Ihre Argumenation enspricht damit der im September vom EU-Parlament gebilligten Resolution, die den Hitler-Stalin-Pakt zur Ursache für den Zweiten Weltkrieg erklärt und die Sowjetunion zu Stalin-Zeiten mit dem NS-Regime gleichsetzt hatte. Das Dokument wurde auf Initiative Litauens und mit Einsatz polnischer PiS-Politiker erarbeitet. Laut „Radio Polen“ strichen die Abgeordneten dabei vor der Abstimmung einige selbstkritische Punkte wie das Münchner Abkommen 1938. Am 9. Januar hatte der polnische Sejm dazu noch eine Resolution verabschiedet, der zufolge die Sowjetunion zusammen mit Hitlerdeutschland für den Ausbruch des Zweiten Weltkriegs verantwortlich war. Das Vorgehen der „beiden damaligen totalitären Mächte“ habe zum Ausbruch des Krieges geführt, so das Dokument. Polen und andere Staaten Mittel- und Osteuropas seien nach dem Molotow-Ribbentrop-Pakt die „ersten Opfer“ gewesen, hieß es.

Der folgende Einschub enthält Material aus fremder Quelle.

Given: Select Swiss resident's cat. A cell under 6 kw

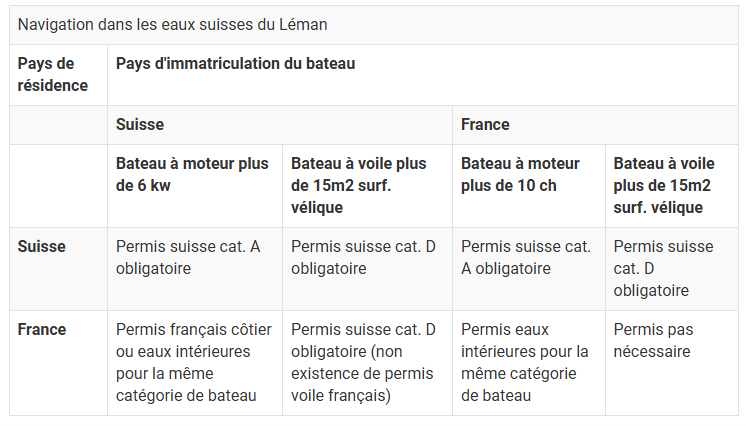Looking at the screenshot, I should pyautogui.click(x=188, y=257).
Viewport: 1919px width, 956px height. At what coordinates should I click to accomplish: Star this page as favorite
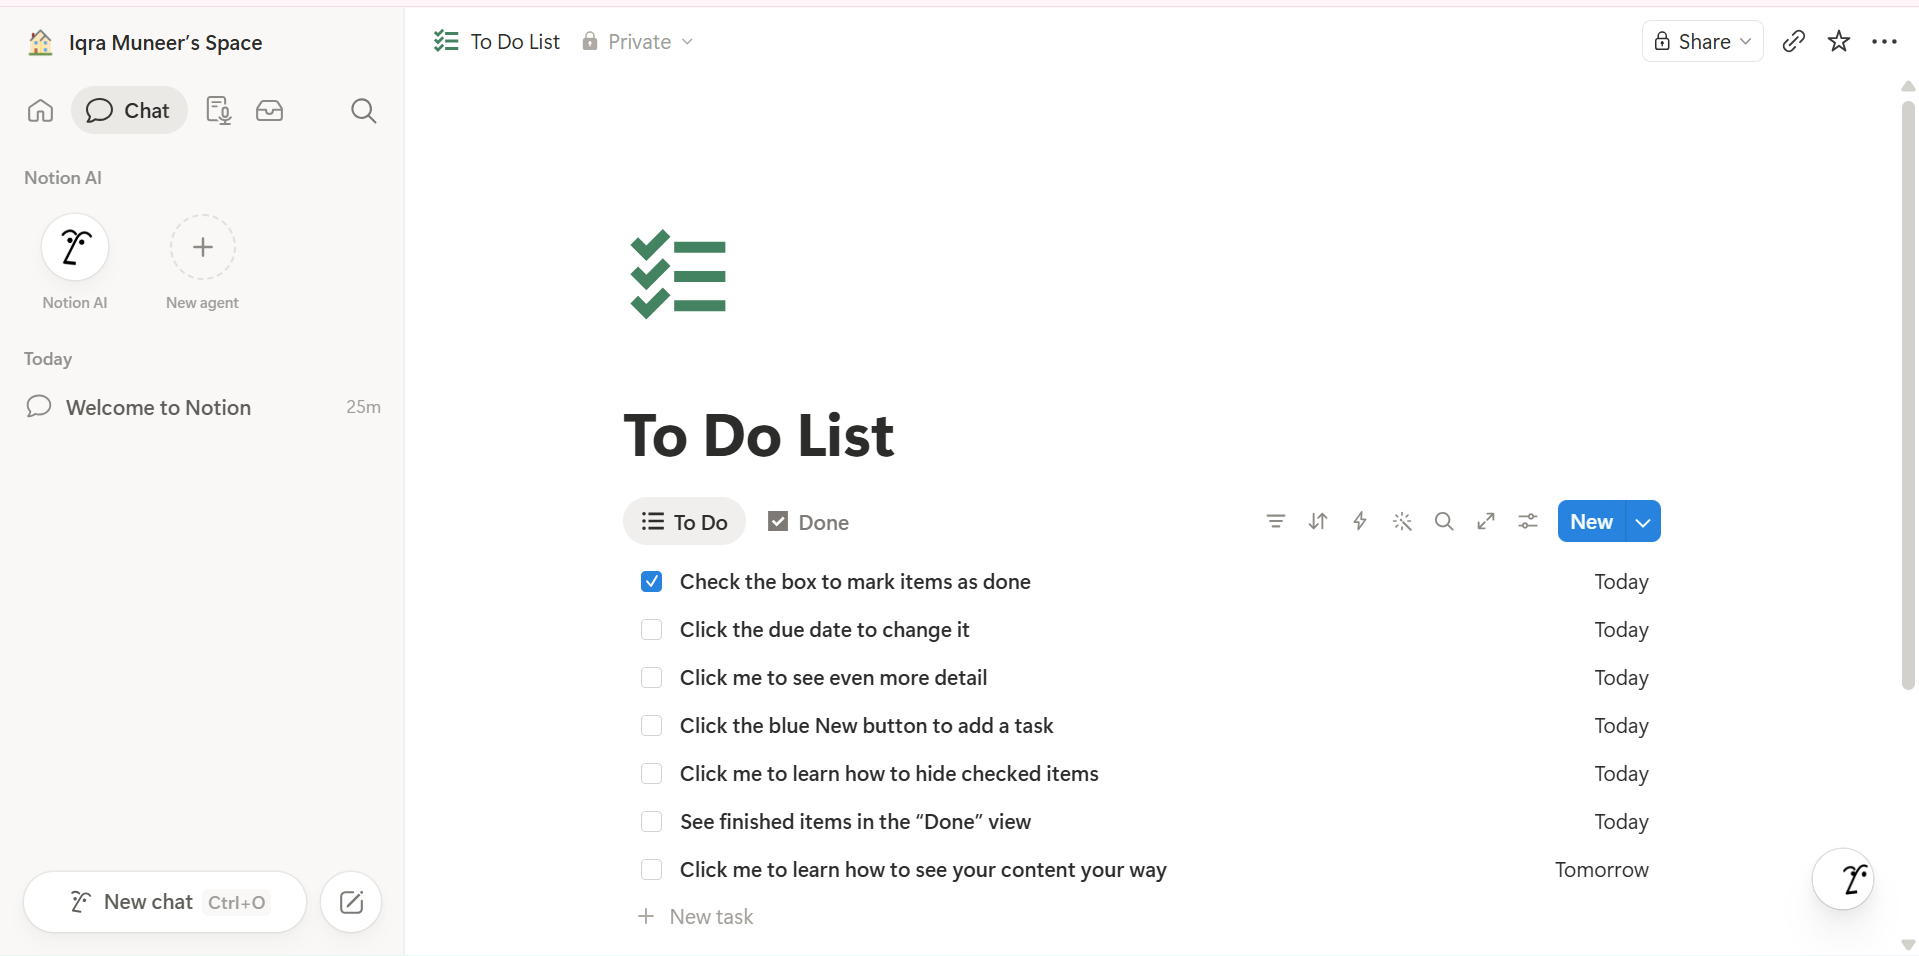point(1839,41)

Nichtangriffspakt der Sowjetunion mit Hitler-Deutschland kam zuletzt

Präsident Putin hatte die Bedeutung des Pakts mehrfach mit Blick auf die historischen Kasualitäten erklärt. Er wies unter anderem darauf hin, dass die Sowjetunion der letzte Staat Europas war, der mit Hitler einen Nichtangriffspakt geschlossen hatte. Polen habe dies bereits 1934 getan. Kurz vor Kriegsbeginn hätten auch Vertreter der baltischen Länder ihre Unterschriften unter entsprechende Dokumente mit Hitler gesetzt. Der russische Präsident wies die Behauptung, wonach Josef Stalin eine Mitschuld am Kriegsbeginn habe, als „Gipfel des Zynismus“ zurück. „Als hätte um vier Uhr morgens am 22. Juni (1941) die Sowjetunion Deutschland überfallen, und nicht umgekehrt“, betonte er.

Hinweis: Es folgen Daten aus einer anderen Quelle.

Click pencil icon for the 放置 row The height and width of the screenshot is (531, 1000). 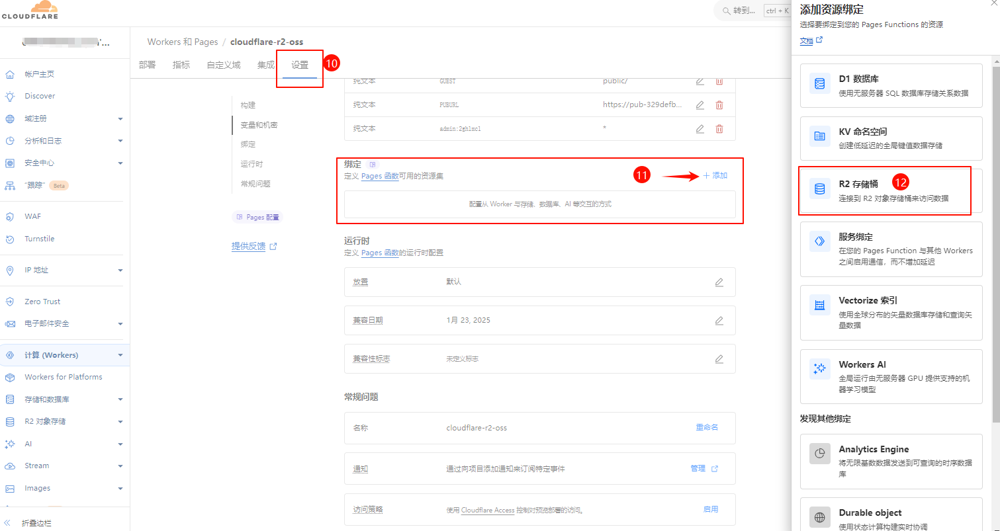718,283
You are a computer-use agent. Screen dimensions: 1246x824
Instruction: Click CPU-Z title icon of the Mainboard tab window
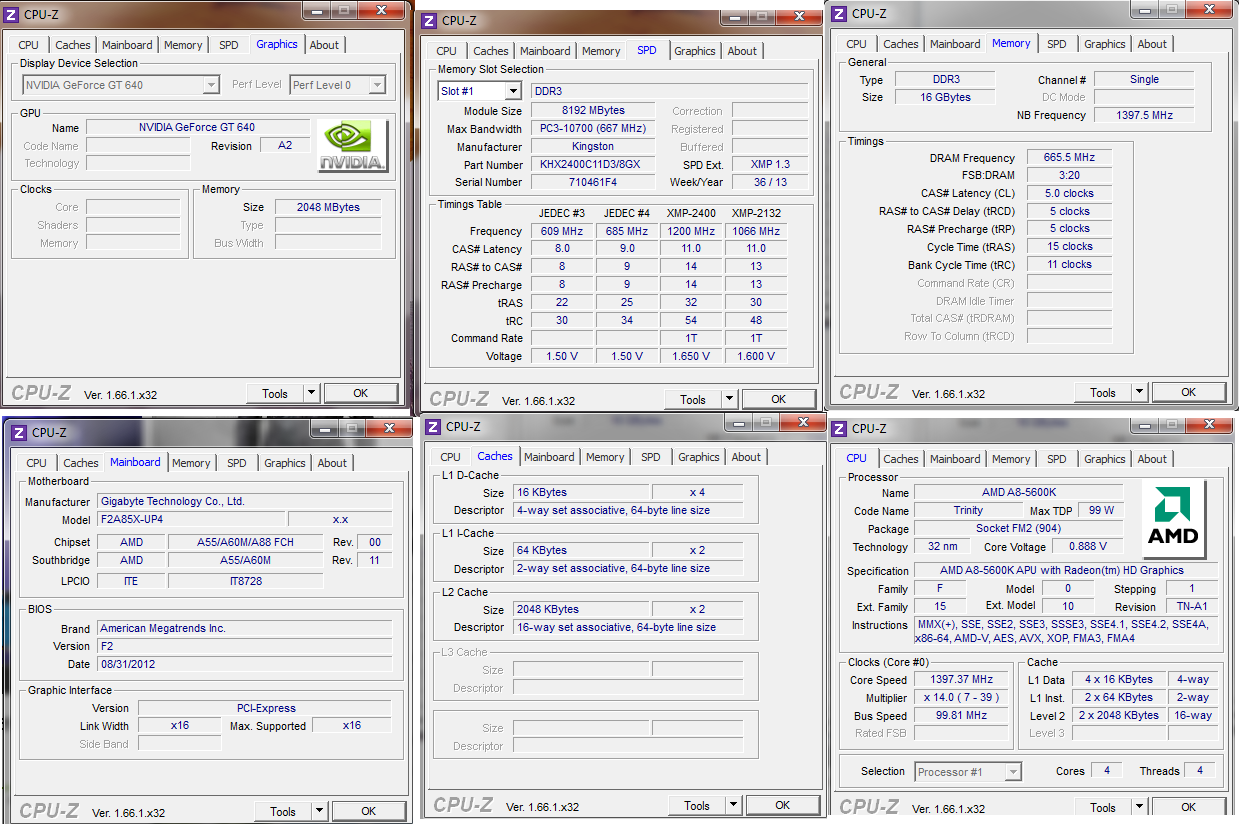click(19, 432)
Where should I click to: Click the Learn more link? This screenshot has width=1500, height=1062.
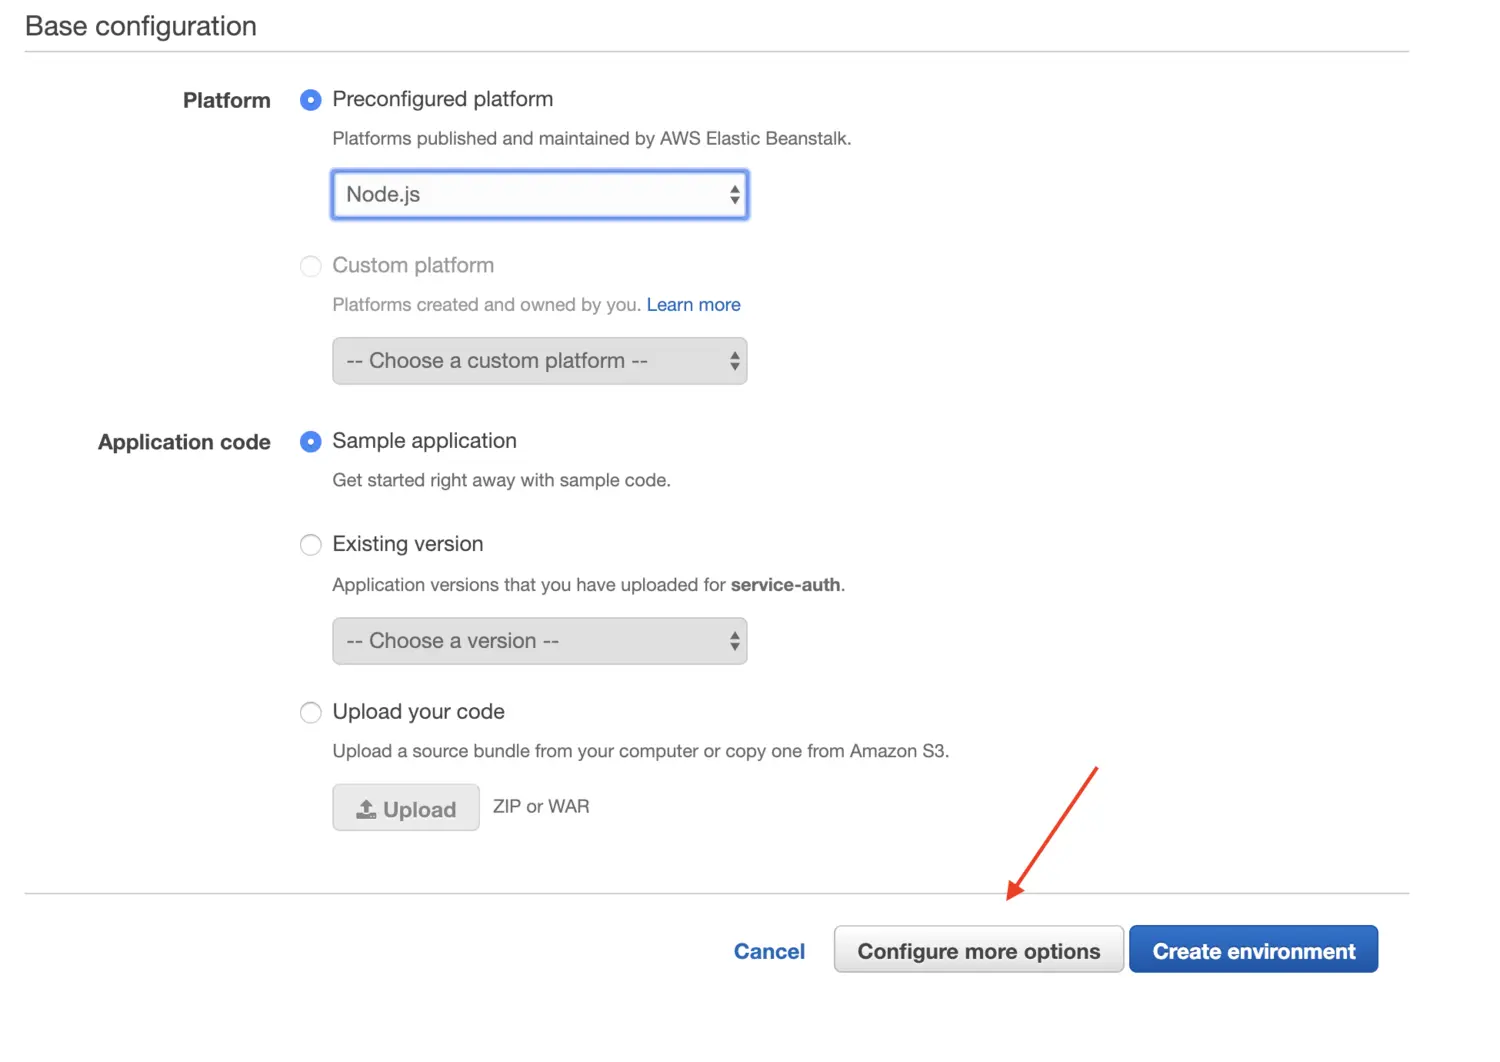[x=693, y=305]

Auch unabhängige deutsche Historiker stellten die Interpretation der Ursache des Zweiten Weltkrieges durch das EU-Parlament in Frage.  So sagte Erich Später von der Heinrich-Böll-Stiftung Saar gegenüber Sputnik, die Ursache des Zweiten Weltkrieges liege in der Expansion des weltweiten Faschismus seit 1931 begründet.

„Zu Beginn des Krieges hatten selbst Rumänien, Ungarn und die baltischen Staaten ein autoritäres und antisemitisches Regime; sie haben zusammen mit den deutschen, aber auch italienischen und spanischen Truppen in Europa den Krieg mitgeführt und die Sowjetunion überfallen“, so Später.

Bekannt ist auch, dass Stalin sich nie mit Hitler getroffen hat. Der Forscher am Deutschen Historischen Institut in Moskau, Dr. Matthias Uhl, bestätigte seinerseits, dass Hitler und Stalin trotz des Eindrucks keine Verbündeten gewesen seien und der Pakt nicht als Bündnis interpretiert werden könne.

„Natürlich hat Hitler Stalin ein unmoralisches Angebot gemacht“, sagte Uhl gegenüber Sputnik.

„Stalin als Realpolitiker konnte da laut Uhl aus verschiedenen Gründen nicht nein sagen.“ Es habe ihm auf der Hand gelegen, lieber den Nichtangriffspakt mit Deutschland zu unterzeichnen als auf die weiteren Verhandlungen mit den Franzosen und Engländern zu warten, die sich „ziemlich geziert haben, ein Bündnis mit Stalin einzugehen“, so der Historiker.